Given records:
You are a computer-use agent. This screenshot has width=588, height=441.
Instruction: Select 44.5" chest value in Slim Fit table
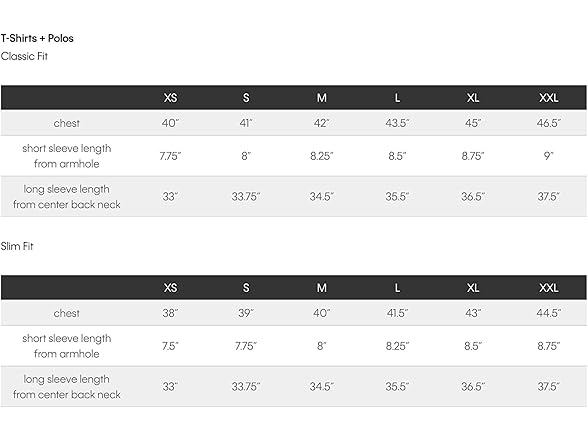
...
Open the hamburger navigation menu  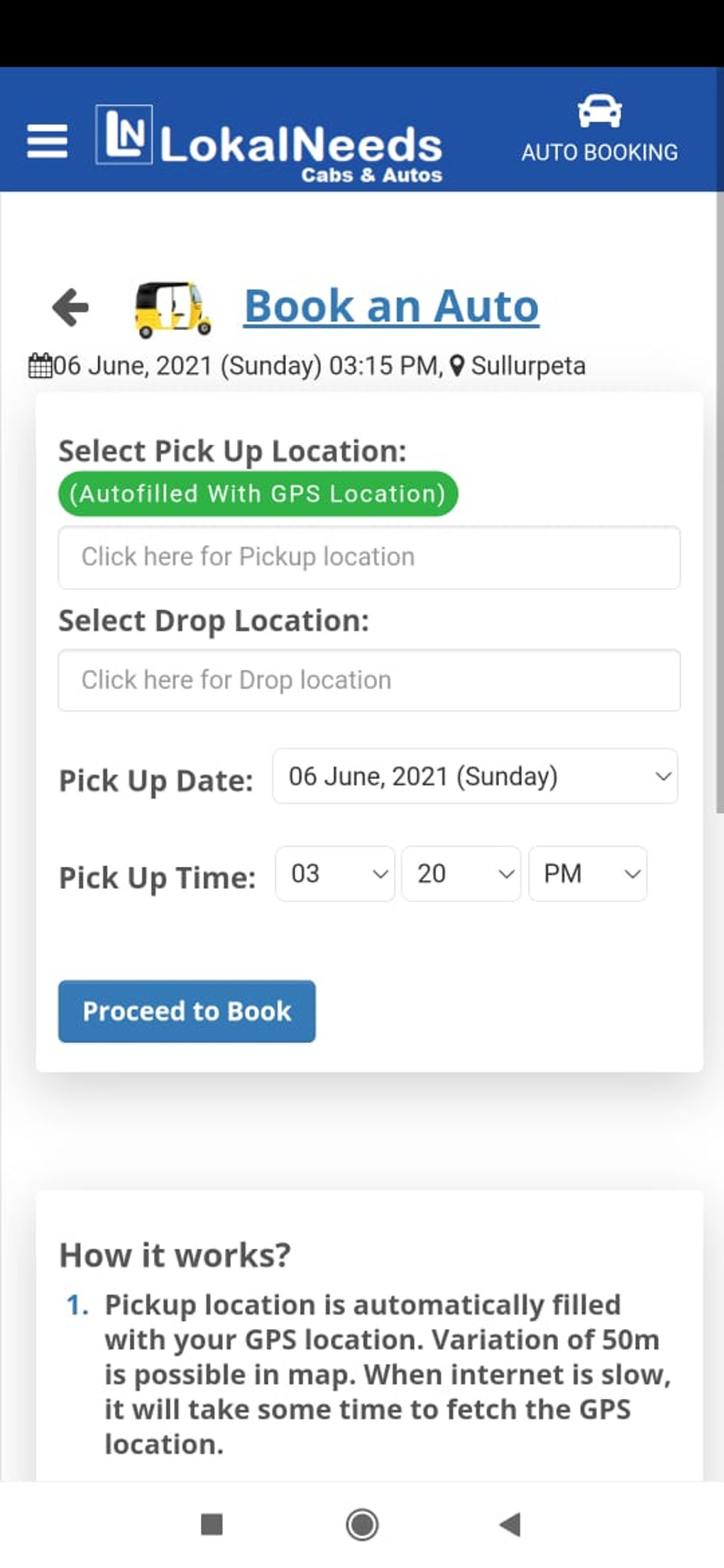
* * *
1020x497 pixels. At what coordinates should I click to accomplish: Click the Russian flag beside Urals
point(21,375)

What is needed:
Go through the listing above and write out exactly the lines starting with the one holding "You are a computer-use" and running through the one holding "Slim Fit table", ends included, and no others.

Solved problem:
You are a computer-use agent. This screenshot has width=588, height=441.
Instruction: Select 44.5" chest value in Slim Fit table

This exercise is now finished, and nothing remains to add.